There is a case for saying that any other leader would have acted as Clegg did in 2010. At the time, and in the years since, Lib Dem coalition members like Vince Cable have tried to claim that they co-operated with the Tories in order to mitigate the effects of Austerity.
Presented with the opportunity, weren’t they always going to help form a government and implement at least a small part of the Liberal agenda, after a century of exile on the backbenches?
This argument is weak in general, and in Clegg’s particular case there is no doubt that he was personally amenable to a partnership with Cameron. A public schoolboy in the same cohort as his Tory counterpart, with a similar demeanour and not dissimilar views about the need for a pro-market economy which worked in collaboration with international finance, Clegg was in fact an ideal foil for Cameron’s political project.
Especially in the early days of the Coalition, Cameron needed a useful idiot to make up for the fragility of his seat-share in Westminster, not to mention the widespread unpopularity of his radical austerity agenda.
The brutal truth is that without Clegg at his side, by all accounts acting as a simpatico left-hand man, Cameron would never have been able to treble university tuition fees, squeeze the NHS until it bled, and create the conditions for the rise of the foodbank as the defining civic institution of the decade.
It seems unlikely, to put it mildly, that many of the millions of idealistic young students who backed Clegg in 2010 would have knowingly voted for this, or anything like it. Readers can doubtless think of their own examples, but I cannot personally bring to mind a more heinous case of a party leader double-crossing his own voters in the long, ignoble annals of British political history.
Cleggxit Centre-Right
After his great betrayal Clegg’s party were massacred at the first opportunity, when the 2015 election reduced their seat-total from 57 to 8, more or less where it remains today.

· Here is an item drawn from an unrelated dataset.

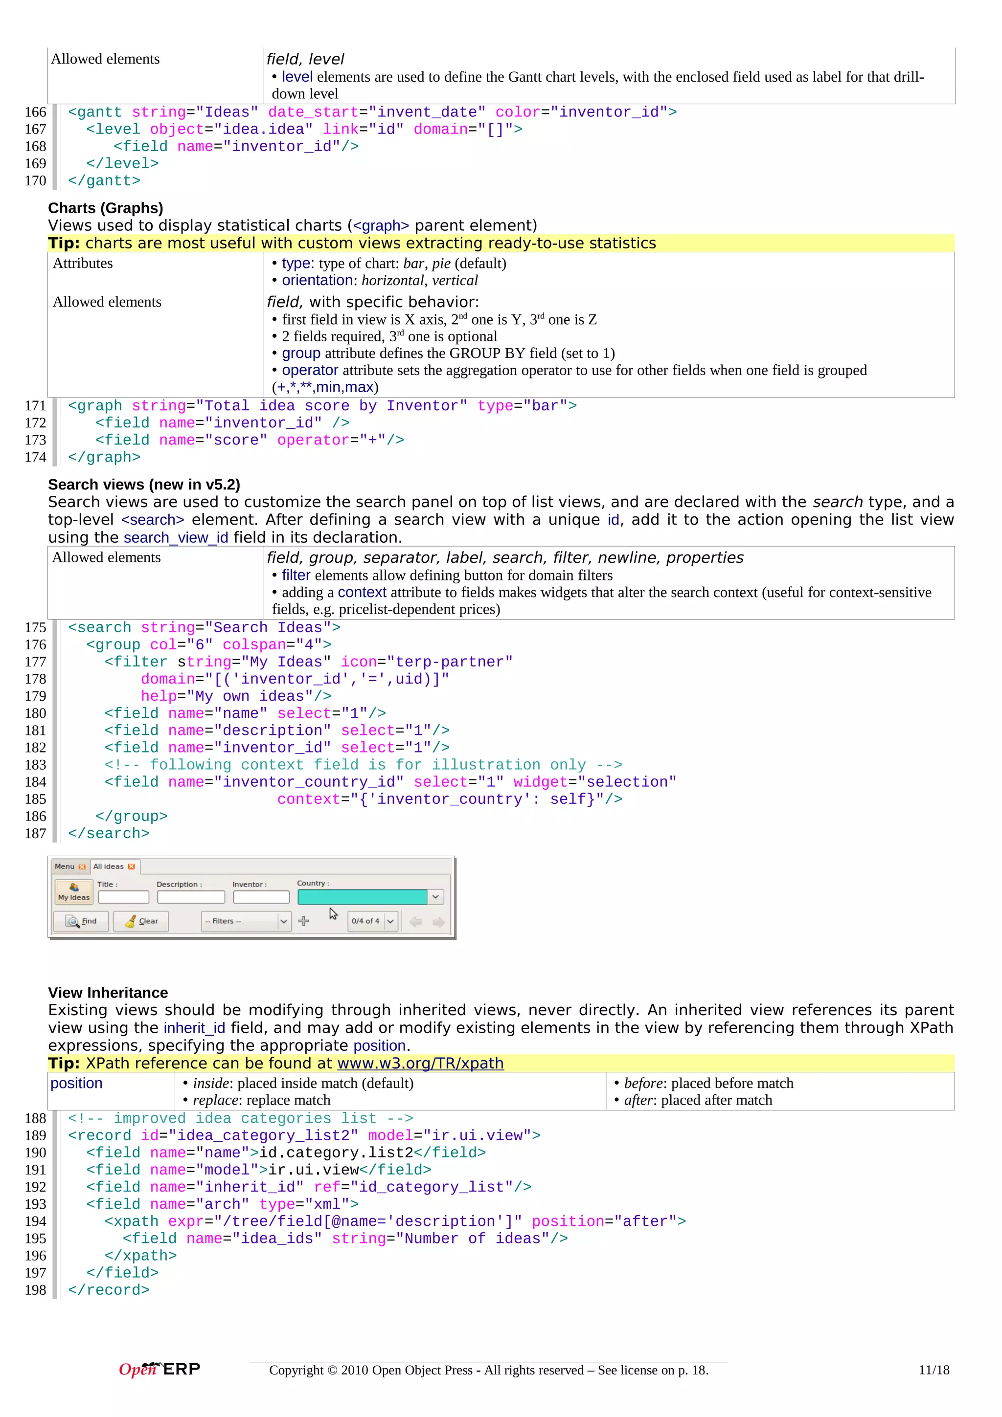
Task: Click the OpenERP logo in footer
Action: point(159,1369)
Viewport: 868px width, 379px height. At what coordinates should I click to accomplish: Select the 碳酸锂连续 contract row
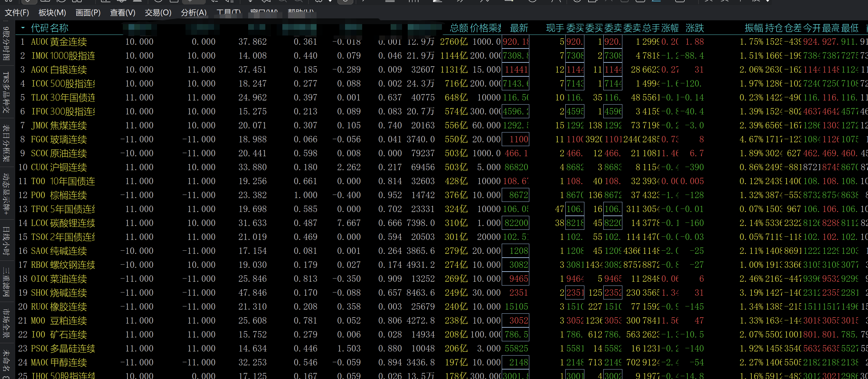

But Clegg was mercurial enough that he was able to escape the disillusion and marginalisation suffered by tens of thousands of Lib Dem members and activists following their electoral wipeout in 2015 — even after he experienced the further personal humiliation of losing his Sheffield Hallam seat to Labour at the 2017 general election.
After losing her Crewe and Nantwich seat in 2019, Labour MP Laura Smith calmly shrugged off the experience of visiting her local unemployment office in search of work. While Smith remained in the Northern English seat she had grown up in after her defeat, it would be fair to say that the hero of the present article followed a slightly different trajectory.
Possibly in return for his pivotal role in reviving the twenty-first-century electoral fortunes of the Conservative Party (officially for ‘political and public service’), Clegg received a knighthood in the 2018 New Year Honour’s List. But this was merely the stepping stone to further greatness.
In the same year as he was made a Knight Batchelor by Queen Elizabeth II, Mark Zuckerberg offered Clegg a job as Facebook’s joint head of policy and communications — a role he retains to this day.
In a period when Facebook was increasingly coming under attack for its inability or unwillingness to tackle political fake news, Clegg’s appointment was widely regarded as an attempt by Zuckerberg to project an image of global institutional legitimacy.
Again, as with his pact with Cameron, Clegg’s Facebook tryst exemplifies his knack for offering up his wares to powerful operators looking to clean up otherwise contentious political manoeuvrings.
Alongside the parallel case of fellow corporate playboy Tony Blair, Clegg’s repeated useful idiocy reminds us how far and how easily centrists are willing to exploit the more radical instincts of their supporters in the service of personal gain, with ‘pragmatism’ and ‘compromise’ acting as convenient smokescreens.
The hero of Cleggmania was the first British politician to rise to prominence with the aid of millennial idealism. He was also the first to royally screw this demographic for the sake of governmental power. Sadly, it seems, he will not be the last.